→ Working data
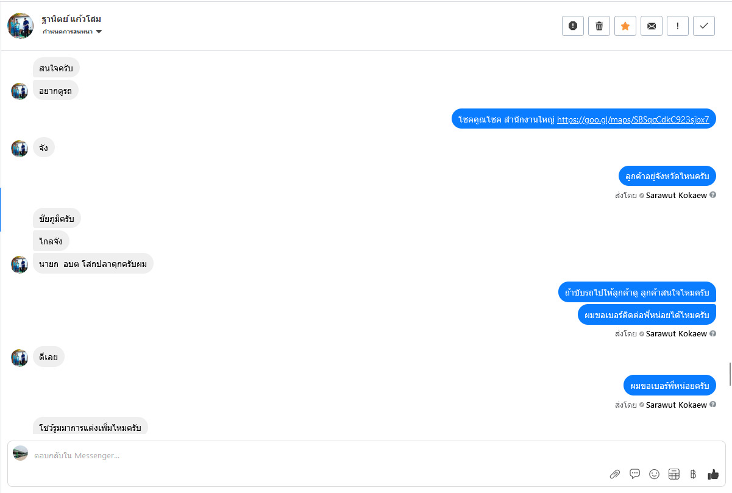
Task: Toggle the orange star follow-up flag
Action: click(625, 26)
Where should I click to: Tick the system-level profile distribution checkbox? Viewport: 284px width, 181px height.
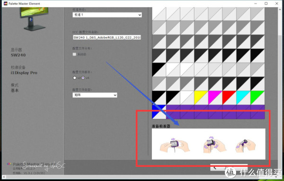pos(74,54)
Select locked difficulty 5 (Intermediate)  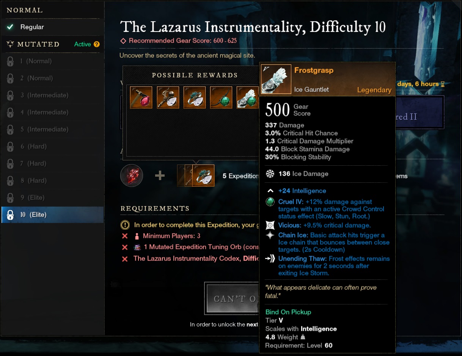[x=52, y=129]
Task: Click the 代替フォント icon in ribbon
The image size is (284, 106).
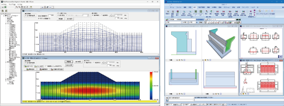Action: tap(251, 13)
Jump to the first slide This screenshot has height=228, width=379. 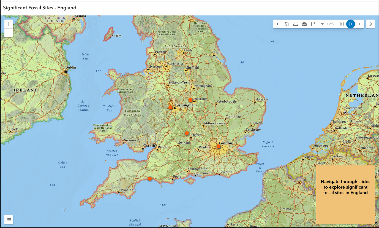tap(342, 24)
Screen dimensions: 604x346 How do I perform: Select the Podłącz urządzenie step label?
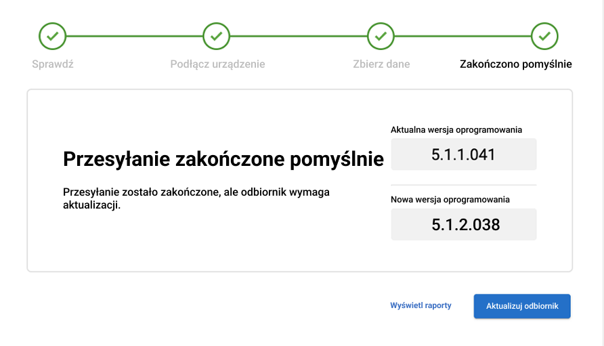tap(217, 64)
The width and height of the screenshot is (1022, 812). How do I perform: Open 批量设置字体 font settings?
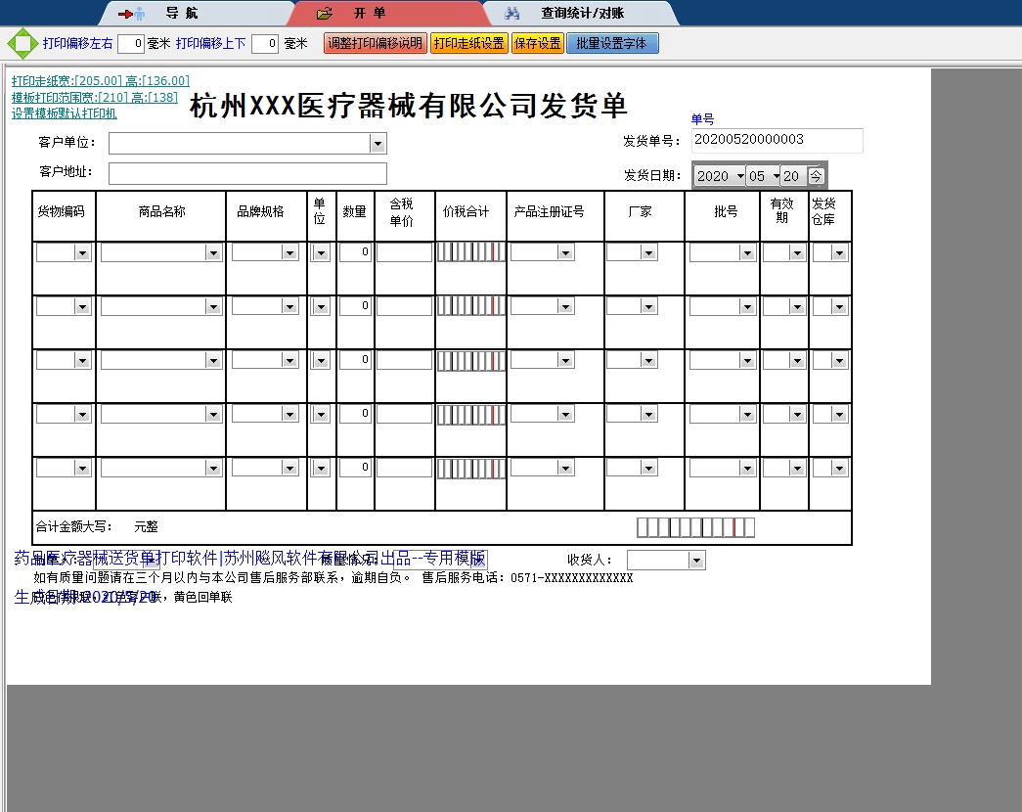[x=612, y=43]

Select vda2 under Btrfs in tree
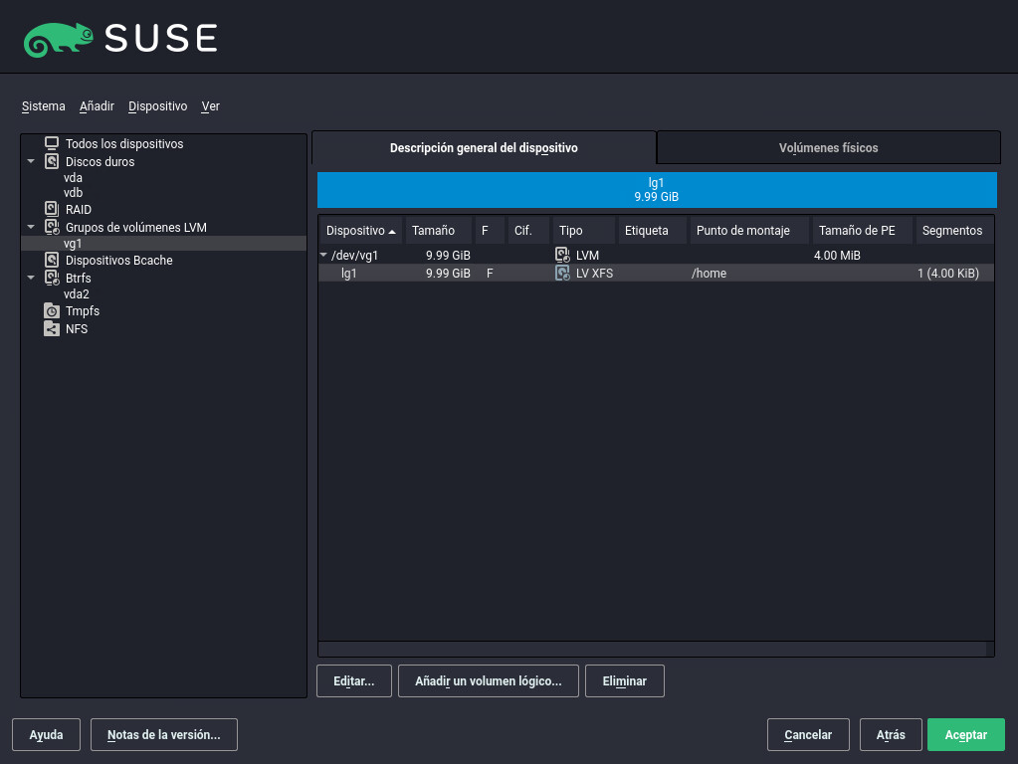77,294
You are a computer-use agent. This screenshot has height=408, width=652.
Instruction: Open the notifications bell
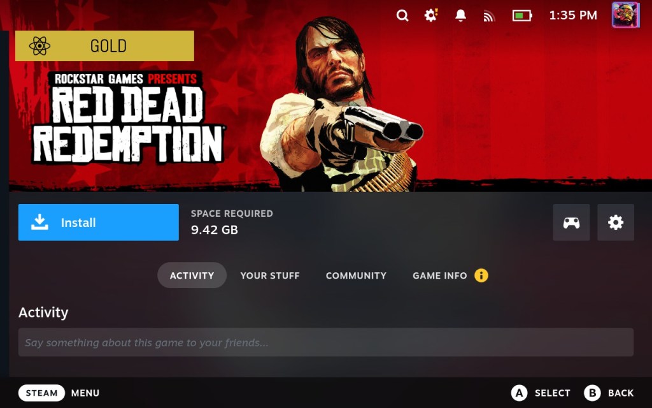(x=460, y=15)
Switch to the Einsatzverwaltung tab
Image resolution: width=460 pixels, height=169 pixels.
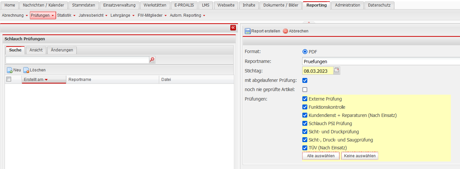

→ The task
Please write out, word for word, each line from the one with "Select vda2 under Btrfs in tree" to the last line of the data, keeping both ends and omitting pictures.

→ Answer to the problem
Select vda2 under Btrfs in tree
77,294
You are a computer-use agent. This screenshot has height=408, width=652.
Instruction: Open the notifications bell
(x=460, y=15)
Switch to the Einsatzverwaltung tab
Image resolution: width=460 pixels, height=169 pixels.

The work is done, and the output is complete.